» **GIVEN REQUEST**
Can you copy out everything from the line containing "438) in the screenshot?" down to the line containing "175) in the screenshot?", swapping "resolution" for "dimensions" and leaving the rest of those lines unchanged?

» **DATA SUPPLIED**
>>>

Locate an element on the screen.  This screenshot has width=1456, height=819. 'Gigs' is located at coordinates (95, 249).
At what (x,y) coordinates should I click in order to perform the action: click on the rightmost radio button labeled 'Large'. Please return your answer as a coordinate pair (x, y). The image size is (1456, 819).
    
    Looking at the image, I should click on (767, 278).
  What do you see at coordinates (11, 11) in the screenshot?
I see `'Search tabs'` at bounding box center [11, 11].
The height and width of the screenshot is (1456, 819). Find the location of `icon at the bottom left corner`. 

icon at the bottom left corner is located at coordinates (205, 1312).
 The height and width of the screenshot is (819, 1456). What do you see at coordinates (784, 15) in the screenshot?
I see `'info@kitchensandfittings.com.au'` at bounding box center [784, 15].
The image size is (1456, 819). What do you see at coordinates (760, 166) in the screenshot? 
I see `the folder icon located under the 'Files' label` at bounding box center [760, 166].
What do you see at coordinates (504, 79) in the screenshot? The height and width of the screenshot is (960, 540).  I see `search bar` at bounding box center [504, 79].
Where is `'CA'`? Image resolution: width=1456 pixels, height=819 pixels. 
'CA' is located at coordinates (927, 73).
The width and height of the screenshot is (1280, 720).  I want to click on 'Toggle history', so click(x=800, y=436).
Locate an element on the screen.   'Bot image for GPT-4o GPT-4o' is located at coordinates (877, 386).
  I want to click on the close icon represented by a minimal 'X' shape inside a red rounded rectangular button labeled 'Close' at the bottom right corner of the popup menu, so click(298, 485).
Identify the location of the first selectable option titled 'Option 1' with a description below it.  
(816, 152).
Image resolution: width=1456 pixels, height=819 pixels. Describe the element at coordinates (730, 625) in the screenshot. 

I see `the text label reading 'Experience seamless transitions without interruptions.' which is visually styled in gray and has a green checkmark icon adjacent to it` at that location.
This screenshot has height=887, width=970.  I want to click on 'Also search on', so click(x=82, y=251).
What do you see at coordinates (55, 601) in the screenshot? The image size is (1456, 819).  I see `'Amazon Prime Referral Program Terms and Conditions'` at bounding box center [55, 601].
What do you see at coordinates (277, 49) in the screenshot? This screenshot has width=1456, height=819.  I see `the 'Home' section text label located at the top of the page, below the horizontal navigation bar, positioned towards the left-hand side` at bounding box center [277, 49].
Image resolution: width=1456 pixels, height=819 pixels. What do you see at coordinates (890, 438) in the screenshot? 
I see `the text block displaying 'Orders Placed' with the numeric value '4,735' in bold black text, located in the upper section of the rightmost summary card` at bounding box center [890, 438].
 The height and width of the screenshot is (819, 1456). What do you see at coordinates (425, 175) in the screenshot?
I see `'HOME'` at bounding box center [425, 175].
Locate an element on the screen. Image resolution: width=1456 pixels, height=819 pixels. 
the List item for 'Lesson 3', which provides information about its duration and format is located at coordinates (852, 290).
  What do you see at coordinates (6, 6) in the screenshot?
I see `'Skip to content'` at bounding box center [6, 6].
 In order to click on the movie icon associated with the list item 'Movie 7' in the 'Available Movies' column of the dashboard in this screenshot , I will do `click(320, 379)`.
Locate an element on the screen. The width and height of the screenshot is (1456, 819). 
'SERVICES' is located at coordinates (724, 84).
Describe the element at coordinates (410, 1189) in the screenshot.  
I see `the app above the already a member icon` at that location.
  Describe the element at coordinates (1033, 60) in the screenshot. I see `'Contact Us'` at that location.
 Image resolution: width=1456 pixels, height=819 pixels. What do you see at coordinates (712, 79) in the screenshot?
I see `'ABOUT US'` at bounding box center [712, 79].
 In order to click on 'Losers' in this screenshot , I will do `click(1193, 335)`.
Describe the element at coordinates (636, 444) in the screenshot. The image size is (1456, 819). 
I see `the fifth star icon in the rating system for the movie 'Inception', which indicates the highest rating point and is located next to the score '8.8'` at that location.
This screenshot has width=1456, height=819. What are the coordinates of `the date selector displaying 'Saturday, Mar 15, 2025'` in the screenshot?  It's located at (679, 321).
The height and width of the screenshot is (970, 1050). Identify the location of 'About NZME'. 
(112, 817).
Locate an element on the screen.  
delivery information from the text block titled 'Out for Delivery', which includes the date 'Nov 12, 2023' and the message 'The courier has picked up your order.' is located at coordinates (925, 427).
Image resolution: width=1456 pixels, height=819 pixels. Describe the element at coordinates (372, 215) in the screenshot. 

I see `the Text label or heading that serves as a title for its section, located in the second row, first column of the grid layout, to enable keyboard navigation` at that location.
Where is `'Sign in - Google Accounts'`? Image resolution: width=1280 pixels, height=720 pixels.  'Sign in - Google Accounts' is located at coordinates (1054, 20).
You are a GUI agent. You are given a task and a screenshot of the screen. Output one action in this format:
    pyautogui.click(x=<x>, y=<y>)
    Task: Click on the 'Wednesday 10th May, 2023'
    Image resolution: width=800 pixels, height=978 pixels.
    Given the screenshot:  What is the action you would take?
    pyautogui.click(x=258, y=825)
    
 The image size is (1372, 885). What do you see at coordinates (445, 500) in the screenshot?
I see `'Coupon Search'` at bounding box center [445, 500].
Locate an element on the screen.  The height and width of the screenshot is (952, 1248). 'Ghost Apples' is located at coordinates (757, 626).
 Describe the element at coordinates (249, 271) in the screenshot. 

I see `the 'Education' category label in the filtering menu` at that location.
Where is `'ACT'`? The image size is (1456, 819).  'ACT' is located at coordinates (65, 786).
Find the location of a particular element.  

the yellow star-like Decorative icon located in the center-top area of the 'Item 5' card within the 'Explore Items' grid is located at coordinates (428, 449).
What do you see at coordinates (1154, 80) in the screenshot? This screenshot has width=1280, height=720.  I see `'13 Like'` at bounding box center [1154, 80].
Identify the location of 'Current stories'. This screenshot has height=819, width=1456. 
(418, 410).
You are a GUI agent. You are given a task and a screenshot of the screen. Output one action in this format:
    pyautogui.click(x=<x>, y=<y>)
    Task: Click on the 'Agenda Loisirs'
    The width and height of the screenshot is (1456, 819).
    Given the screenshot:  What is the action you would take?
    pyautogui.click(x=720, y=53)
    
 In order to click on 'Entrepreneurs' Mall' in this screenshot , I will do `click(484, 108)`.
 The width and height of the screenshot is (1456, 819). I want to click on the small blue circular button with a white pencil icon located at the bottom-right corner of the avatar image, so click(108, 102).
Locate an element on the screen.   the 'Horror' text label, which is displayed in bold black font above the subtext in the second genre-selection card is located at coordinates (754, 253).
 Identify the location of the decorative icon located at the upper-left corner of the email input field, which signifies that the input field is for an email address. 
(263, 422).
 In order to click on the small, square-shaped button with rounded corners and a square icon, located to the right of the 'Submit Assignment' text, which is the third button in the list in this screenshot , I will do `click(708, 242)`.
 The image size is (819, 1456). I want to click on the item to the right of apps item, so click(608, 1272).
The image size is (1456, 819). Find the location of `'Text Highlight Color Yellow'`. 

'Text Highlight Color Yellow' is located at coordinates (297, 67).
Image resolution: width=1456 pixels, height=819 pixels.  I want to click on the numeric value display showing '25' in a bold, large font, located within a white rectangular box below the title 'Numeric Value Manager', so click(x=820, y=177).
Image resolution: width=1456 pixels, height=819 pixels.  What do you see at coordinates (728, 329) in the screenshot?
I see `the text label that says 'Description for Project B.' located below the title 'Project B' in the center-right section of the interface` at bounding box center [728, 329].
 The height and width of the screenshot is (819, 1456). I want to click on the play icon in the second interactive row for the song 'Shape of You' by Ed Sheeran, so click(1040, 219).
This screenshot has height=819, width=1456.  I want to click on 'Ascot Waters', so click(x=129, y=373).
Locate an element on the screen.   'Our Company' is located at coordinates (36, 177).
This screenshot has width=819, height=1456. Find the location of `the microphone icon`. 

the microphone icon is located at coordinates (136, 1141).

<<<

» **CORRECT ANSWER**
Image dimensions: width=1456 pixels, height=819 pixels. What do you see at coordinates (890, 438) in the screenshot? 
I see `the text block displaying 'Orders Placed' with the numeric value '4,735' in bold black text, located in the upper section of the rightmost summary card` at bounding box center [890, 438].
 The height and width of the screenshot is (819, 1456). What do you see at coordinates (425, 175) in the screenshot?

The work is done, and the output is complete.